Text passage:
* * * * * * * * *

"Bonfire" is the debut single by American rapper Childish Gambino. It was released on September 17, 2011, as the lead single from his debut studio album, Camp (2011), after its music video was released in July 2011. The song was produced by Gambino and Ludwig Göransson, and debuted on Funkmaster Flex's HOT 97 radio station. 

On August 1, 2017, a remix of "Bonfire" was released by Elijah Who, titled "don't forget to feed your neopets." The remix would later go viral when edited to go along with "cursed images".

Composition
The song opens with Childish Gambino rapping, "OK, it's Childish Gambino, homegirl drop it like the NASDAQ" over a "heavy" beat. In the first verse, he references the video game ToeJam & Earl, rap collective Odd Future, TV series Invader Zim, PETA, clothing brand Band of Outsiders, and fast food chain Jollibee. He also addresses his Asian fetish ("This Asian dude, I stole his girl, and now he got that Kogi beef") and a stereotype of African-Americans in the entertainment industry ("Man, why does every black actor gotta rap some? / I don't know, all I know is I'm the best one").

* * * * * * * * *

Input data:
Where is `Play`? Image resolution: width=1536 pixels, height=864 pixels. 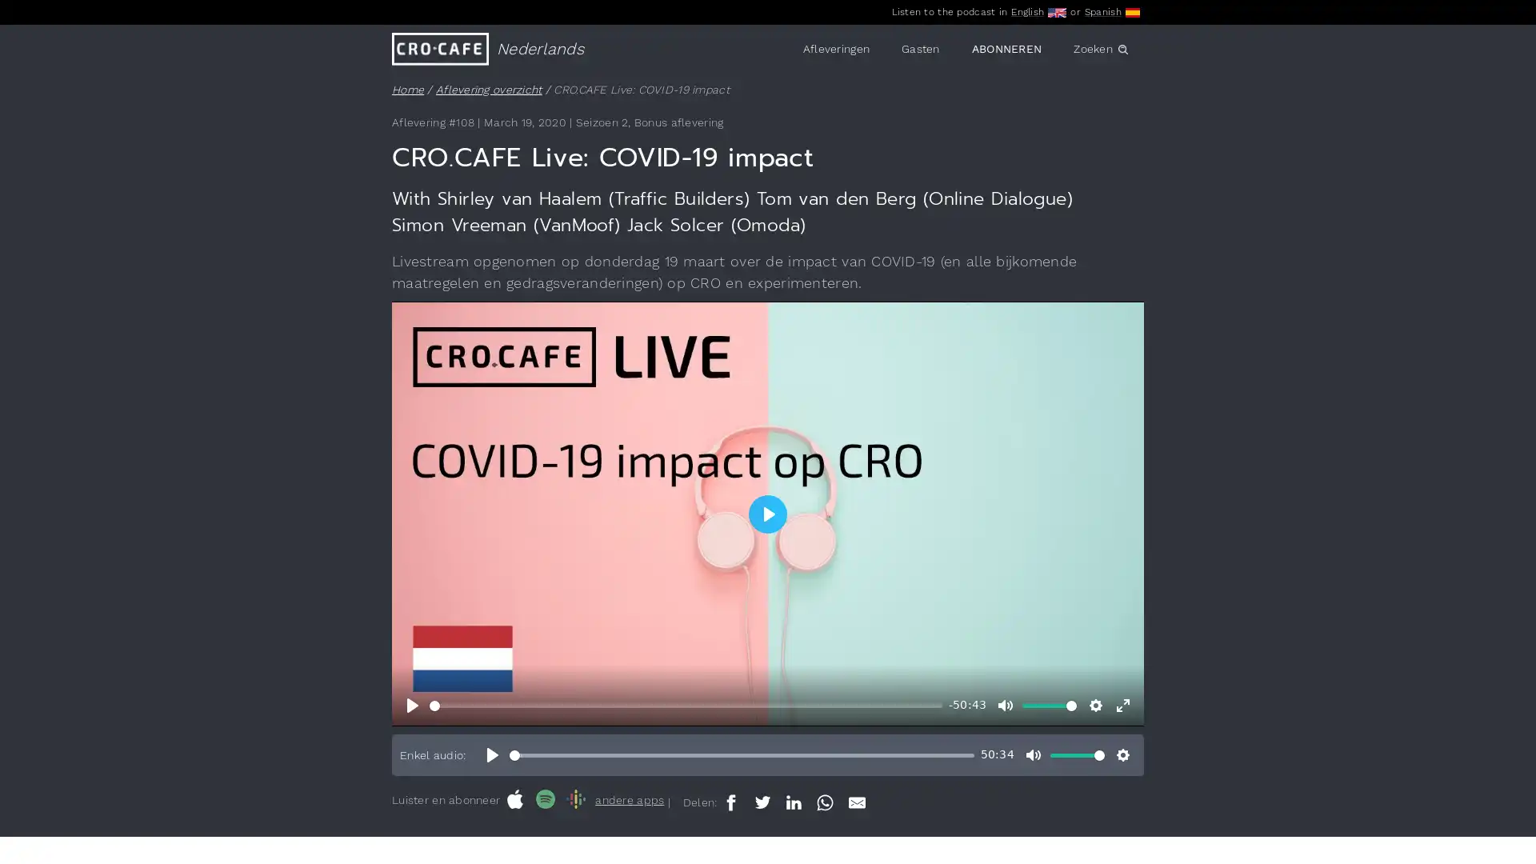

* * * * * * * * *

Problem to work on: Extend the article on the Childish Gambino song "Bonfire," starting right after its last sentence. The data comes from another source and has no connection to the text above.

Answer below:
Critical reception
The song received generally positive reviews from critics. Childish Gambino's vocals in the song have been described as "raspy, aggressive spitting" and similar to Lil Wayne's flow. Singer Billie Eilish has described the song as having "the most hardcore bars I've ever heard".

Music video
A music video for the song was released in July 2011. It begins with Childish Gambino wearing a noose around his neck, and features him in scenes of campfire stories.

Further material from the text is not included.